What’s making Boston’s air quality worse?

  • Wood burning and fireplaces. A recent study found that smoke from wood burning now makes up about 35% of Boston’s fine particle pollution, meaning that a big share of the tiny particles you breathe on “bad air” days is from wood stoves, fire pits, and similar sources.
  • Wildfire smoke blowing in. In recent years, smoke from large wildfires in other parts of North America has periodically drifted over New England, causing hazy skies and AQI spikes even when local emissions haven’t changed much.
  • Traffic and buildings. Exhaust from cars, trucks, and buses, plus emissions from heating and cooling buildings, adds ozone-forming gases and particulate matter to the air, especially on hot or stagnant days.
  • Weather and heat waves. Heat waves and still air let pollutants build up instead of being dispersed, leading to “Moderate” to “Unhealthy” Air Quality Index readings on some days.

In simple terms: Boston’s air gets dirty when pollution from cars, buildings, and wood smoke gets trapped by the weather, and wildfire smoke drifting in from far away can turn an average day into a bad-air one.

Is this a new or growing problem?

  • Reports in 2024–2025 flagged that ozone smog and particle pollution in the Boston metro area had worsened, with wildfire smoke episodes being a key reason.
  • Local tracking shows that most days are still in the “Good” or “Moderate” range, but there are more days than before when sensitive people (kids, older adults, people with asthma) can feel the effects.

What it means for you day to day

  • On days with higher AQI (over about 100), people with asthma, heart or lung disease, children, and older adults may notice coughing, throat irritation, or breathing discomfort if they spend a lot of time outside.
  • Even when AQI is only “Moderate,” some very sensitive people report throat scratchiness or chest tightness, especially during visible haze or when there’s strong wood smoke in certain neighborhoods.

Example: Someone in Boston might wake up to a hazy sky, check AQI around “Moderate to Unhealthy for Sensitive Groups,” and feel a scratchy throat after a walk near a neighborhood with lots of wood stoves—this doesn’t mean the air is the worst in the world, but it’s polluted enough to cause symptoms for some people.
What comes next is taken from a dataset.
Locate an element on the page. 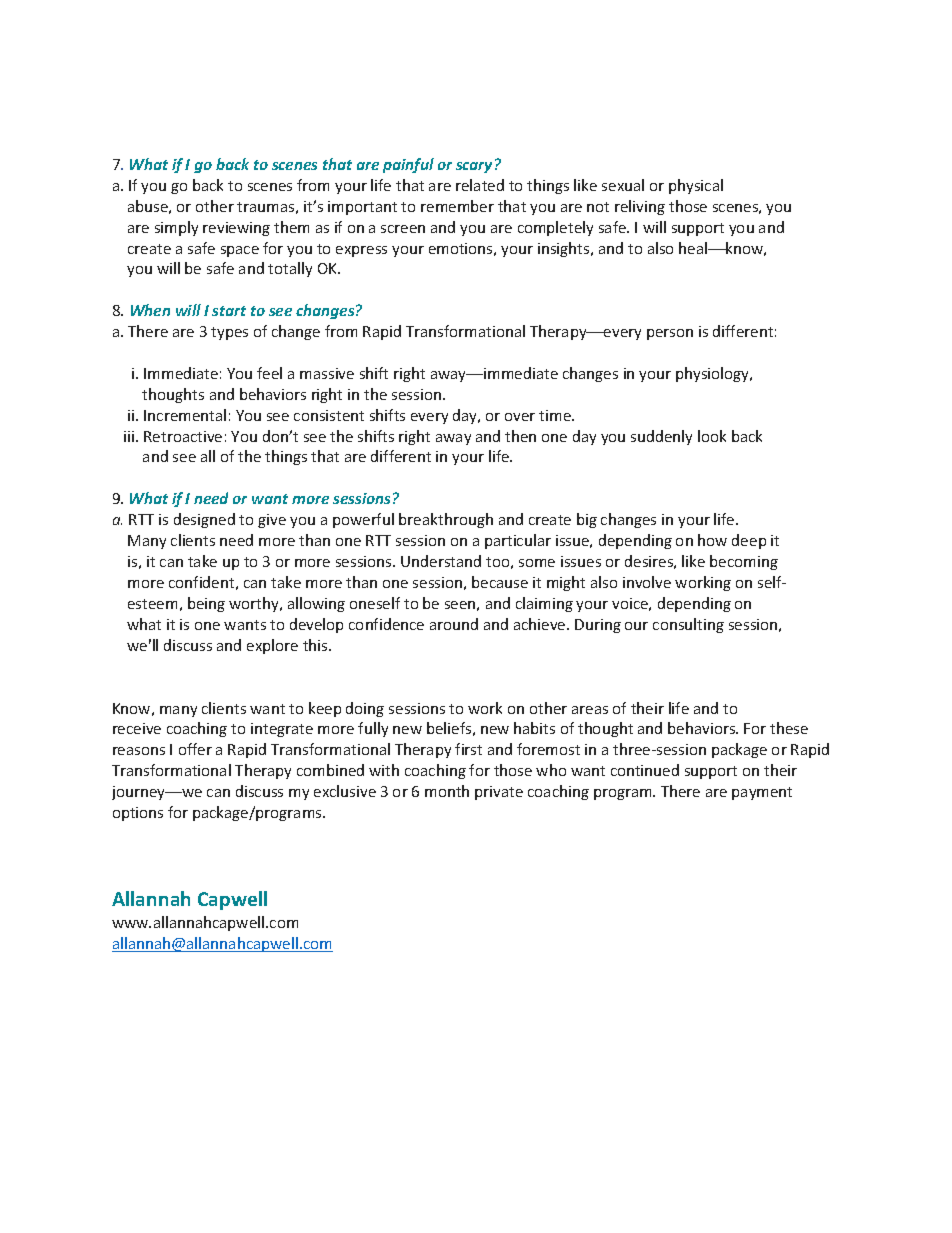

Quick tips if the air looks or feels bad

  • Check a reputable AQI app or site a few times a day, especially in summer or when you smell smoke.
  • If AQI is high, limit long or intense outdoor exercise and close windows during the worst hours.
  • If you’re sensitive, a well‑fitting mask (like N95/KN95) and an air purifier indoors can reduce exposure to fine particles from smoke and traffic.

TL;DR: The air quality in Boston is bad on some days because wood smoke, traffic, building emissions, and imported wildfire smoke combine with heat and stagnant weather to trap more pollution where people breathe.